■ **Exercise aim**:
Please reproduce the entries in full. Keep every character the same.

------ Given records ------

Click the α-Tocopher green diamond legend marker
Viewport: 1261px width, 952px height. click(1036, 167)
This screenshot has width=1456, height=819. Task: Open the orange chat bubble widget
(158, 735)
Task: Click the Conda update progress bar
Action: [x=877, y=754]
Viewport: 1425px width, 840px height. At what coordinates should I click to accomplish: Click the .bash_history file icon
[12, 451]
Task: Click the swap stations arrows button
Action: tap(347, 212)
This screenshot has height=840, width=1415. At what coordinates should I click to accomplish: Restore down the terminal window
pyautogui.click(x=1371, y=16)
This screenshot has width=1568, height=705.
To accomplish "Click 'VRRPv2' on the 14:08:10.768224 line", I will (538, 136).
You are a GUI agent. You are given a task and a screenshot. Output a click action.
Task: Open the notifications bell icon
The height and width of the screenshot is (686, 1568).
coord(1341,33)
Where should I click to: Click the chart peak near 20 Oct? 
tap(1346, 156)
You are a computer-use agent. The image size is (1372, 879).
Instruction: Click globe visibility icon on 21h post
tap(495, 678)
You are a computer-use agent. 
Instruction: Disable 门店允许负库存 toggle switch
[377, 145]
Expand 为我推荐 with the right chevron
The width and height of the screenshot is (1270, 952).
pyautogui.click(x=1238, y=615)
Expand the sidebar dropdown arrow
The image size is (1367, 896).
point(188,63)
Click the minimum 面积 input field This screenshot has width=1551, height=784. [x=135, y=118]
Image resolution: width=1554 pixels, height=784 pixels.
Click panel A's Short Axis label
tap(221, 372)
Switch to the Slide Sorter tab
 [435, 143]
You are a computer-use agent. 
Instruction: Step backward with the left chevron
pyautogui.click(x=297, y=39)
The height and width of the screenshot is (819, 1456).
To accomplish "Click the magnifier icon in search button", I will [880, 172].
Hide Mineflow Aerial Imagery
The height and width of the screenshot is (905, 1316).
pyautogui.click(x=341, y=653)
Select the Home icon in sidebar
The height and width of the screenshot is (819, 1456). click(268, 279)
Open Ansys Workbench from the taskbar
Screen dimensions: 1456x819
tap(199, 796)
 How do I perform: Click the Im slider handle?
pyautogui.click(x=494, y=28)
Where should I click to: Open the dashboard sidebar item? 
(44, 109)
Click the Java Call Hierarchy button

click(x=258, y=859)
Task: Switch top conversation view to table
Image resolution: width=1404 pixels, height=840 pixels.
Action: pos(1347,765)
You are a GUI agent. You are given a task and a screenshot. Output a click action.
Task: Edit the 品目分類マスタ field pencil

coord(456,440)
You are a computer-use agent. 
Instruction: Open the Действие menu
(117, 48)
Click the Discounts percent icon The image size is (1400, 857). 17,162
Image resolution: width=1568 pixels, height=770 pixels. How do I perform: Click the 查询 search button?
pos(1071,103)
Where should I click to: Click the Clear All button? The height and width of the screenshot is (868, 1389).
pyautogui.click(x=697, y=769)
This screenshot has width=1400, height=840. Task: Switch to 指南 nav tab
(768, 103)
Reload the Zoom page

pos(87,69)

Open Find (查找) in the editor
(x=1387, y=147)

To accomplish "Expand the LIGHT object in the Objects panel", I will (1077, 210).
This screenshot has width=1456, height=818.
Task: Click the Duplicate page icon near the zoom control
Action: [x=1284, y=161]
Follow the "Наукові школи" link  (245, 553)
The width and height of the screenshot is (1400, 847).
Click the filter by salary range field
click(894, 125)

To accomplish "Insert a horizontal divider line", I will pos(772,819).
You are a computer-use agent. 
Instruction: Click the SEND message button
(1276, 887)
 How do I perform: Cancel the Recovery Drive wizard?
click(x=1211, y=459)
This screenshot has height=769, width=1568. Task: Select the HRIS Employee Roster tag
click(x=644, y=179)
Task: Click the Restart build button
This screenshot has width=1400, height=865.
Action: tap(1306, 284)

------

■ **Response area**:
Click the α-Tocopher green diamond legend marker
Viewport: 1261px width, 952px height. click(1036, 167)
This screenshot has width=1456, height=819. Task: Open the orange chat bubble widget
(158, 735)
Task: Click the Conda update progress bar
Action: [x=877, y=754]
Viewport: 1425px width, 840px height. At what coordinates should I click to accomplish: Click the .bash_history file icon
[12, 451]
Task: Click the swap stations arrows button
Action: tap(347, 212)
This screenshot has height=840, width=1415. At what coordinates should I click to accomplish: Restore down the terminal window
pyautogui.click(x=1371, y=16)
This screenshot has width=1568, height=705.
To accomplish "Click 'VRRPv2' on the 14:08:10.768224 line", I will (538, 136).
You are a GUI agent. You are given a task and a screenshot. Output a click action.
Task: Open the notifications bell icon
The height and width of the screenshot is (686, 1568).
coord(1341,33)
Where should I click to: Click the chart peak near 20 Oct? 
tap(1346, 156)
You are a computer-use agent. The image size is (1372, 879).
Instruction: Click globe visibility icon on 21h post
tap(495, 678)
You are a computer-use agent. 
Instruction: Disable 门店允许负库存 toggle switch
[377, 145]
Expand 为我推荐 with the right chevron
The width and height of the screenshot is (1270, 952).
pyautogui.click(x=1238, y=615)
Expand the sidebar dropdown arrow
The image size is (1367, 896).
point(188,63)
Click the minimum 面积 input field This screenshot has width=1551, height=784. [x=135, y=118]
Image resolution: width=1554 pixels, height=784 pixels.
Click panel A's Short Axis label
tap(221, 372)
Switch to the Slide Sorter tab
 [435, 143]
You are a computer-use agent. 
Instruction: Step backward with the left chevron
pyautogui.click(x=297, y=39)
The height and width of the screenshot is (819, 1456).
To accomplish "Click the magnifier icon in search button", I will [880, 172].
Hide Mineflow Aerial Imagery
The height and width of the screenshot is (905, 1316).
pyautogui.click(x=341, y=653)
Select the Home icon in sidebar
The height and width of the screenshot is (819, 1456). click(268, 279)
Open Ansys Workbench from the taskbar
Screen dimensions: 1456x819
tap(199, 796)
 How do I perform: Click the Im slider handle?
pyautogui.click(x=494, y=28)
Where should I click to: Open the dashboard sidebar item? 
(44, 109)
Click the Java Call Hierarchy button

click(x=258, y=859)
Task: Switch top conversation view to table
Image resolution: width=1404 pixels, height=840 pixels.
Action: pos(1347,765)
You are a GUI agent. You are given a task and a screenshot. Output a click action.
Task: Edit the 品目分類マスタ field pencil

coord(456,440)
You are a computer-use agent. 
Instruction: Open the Действие menu
(117, 48)
Click the Discounts percent icon The image size is (1400, 857). 17,162
Image resolution: width=1568 pixels, height=770 pixels. How do I perform: Click the 查询 search button?
pos(1071,103)
Where should I click to: Click the Clear All button? The height and width of the screenshot is (868, 1389).
pyautogui.click(x=697, y=769)
This screenshot has width=1400, height=840. Task: Switch to 指南 nav tab
(768, 103)
Reload the Zoom page

pos(87,69)

Open Find (查找) in the editor
(x=1387, y=147)

To accomplish "Expand the LIGHT object in the Objects panel", I will (1077, 210).
This screenshot has width=1456, height=818.
Task: Click the Duplicate page icon near the zoom control
Action: [x=1284, y=161]
Follow the "Наукові школи" link  (245, 553)
The width and height of the screenshot is (1400, 847).
Click the filter by salary range field
click(894, 125)

To accomplish "Insert a horizontal divider line", I will pos(772,819).
You are a computer-use agent. 
Instruction: Click the SEND message button
(1276, 887)
 How do I perform: Cancel the Recovery Drive wizard?
click(x=1211, y=459)
This screenshot has height=769, width=1568. Task: Select the HRIS Employee Roster tag
click(x=644, y=179)
Task: Click the Restart build button
This screenshot has width=1400, height=865.
Action: tap(1306, 284)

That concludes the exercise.